• PROMPT:
Give the entries back exactly, dropping each image.

Stored data entries:
------------------------

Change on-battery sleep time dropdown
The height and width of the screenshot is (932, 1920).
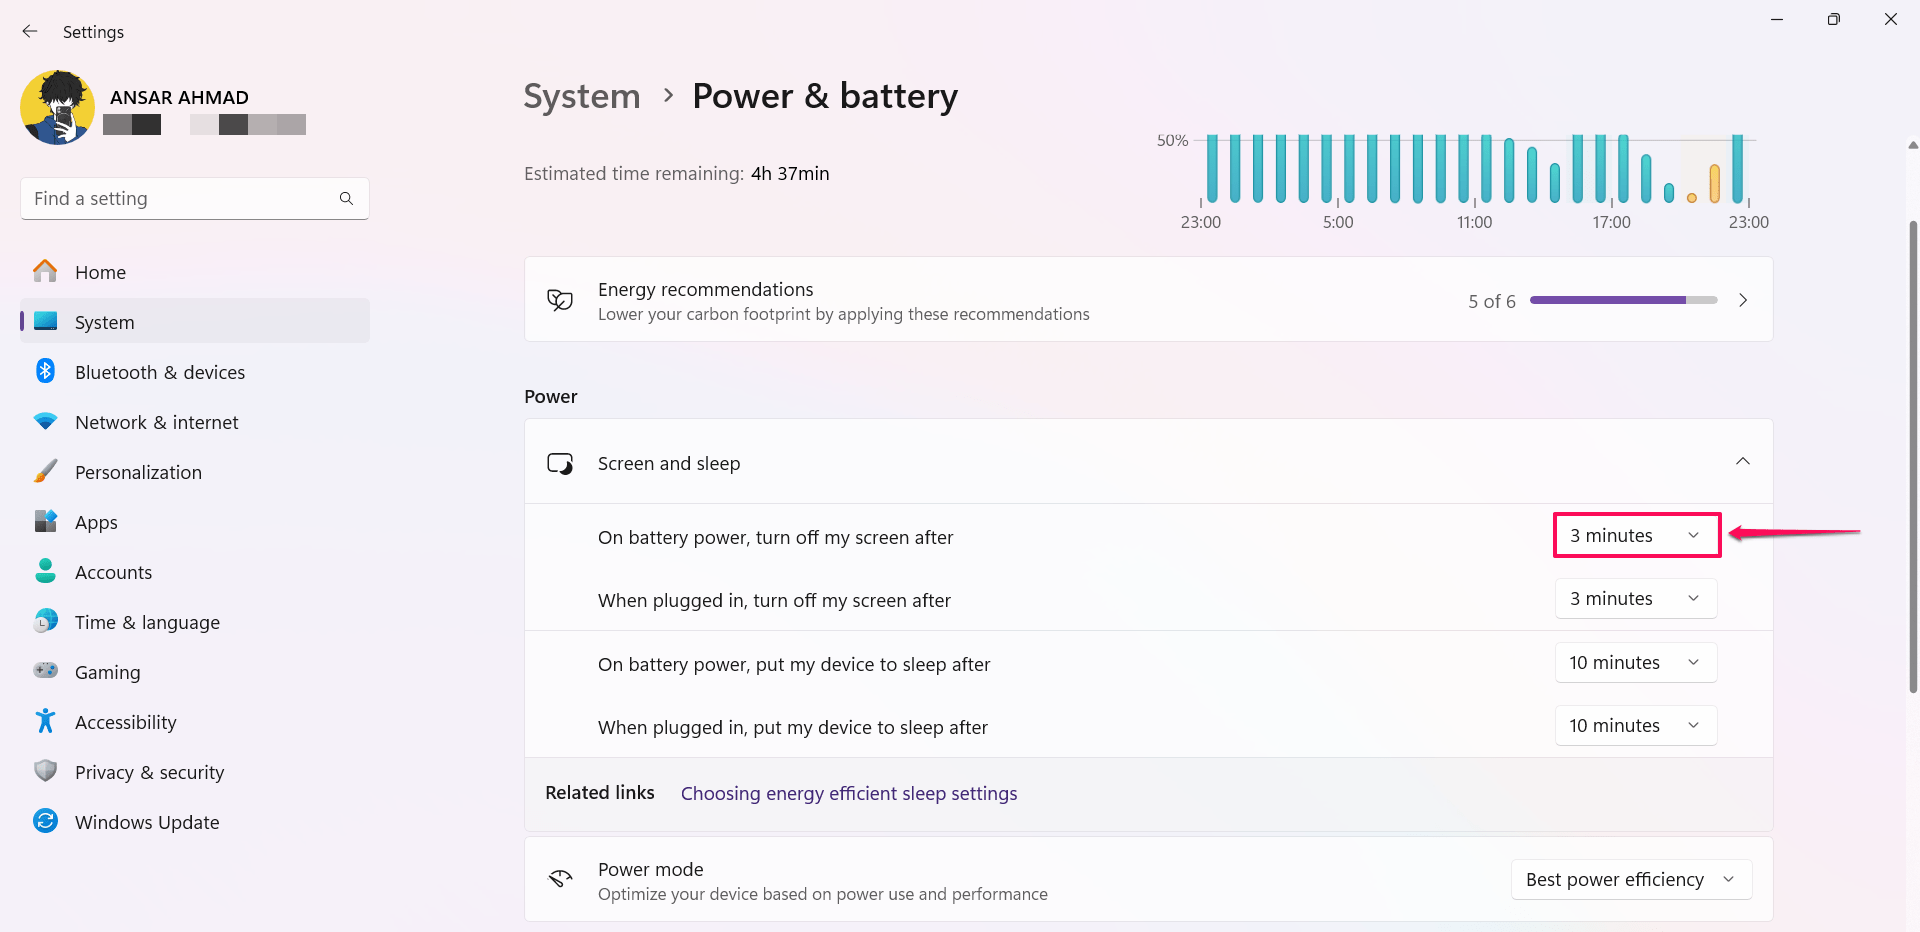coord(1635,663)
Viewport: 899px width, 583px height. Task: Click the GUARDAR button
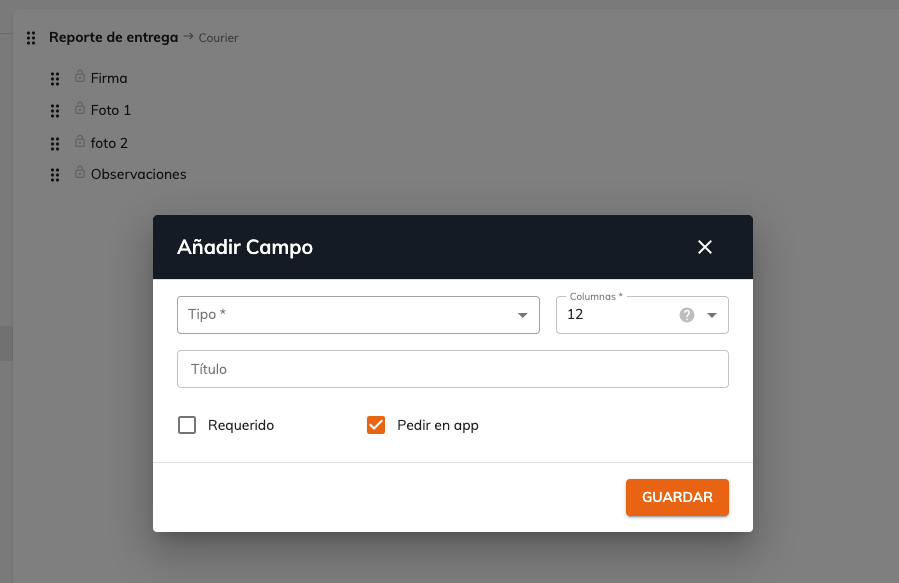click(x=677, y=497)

------------------------

• OUTPUT:
Change on-battery sleep time dropdown
The height and width of the screenshot is (932, 1920).
coord(1635,663)
Viewport: 899px width, 583px height. Task: Click the GUARDAR button
click(x=677, y=497)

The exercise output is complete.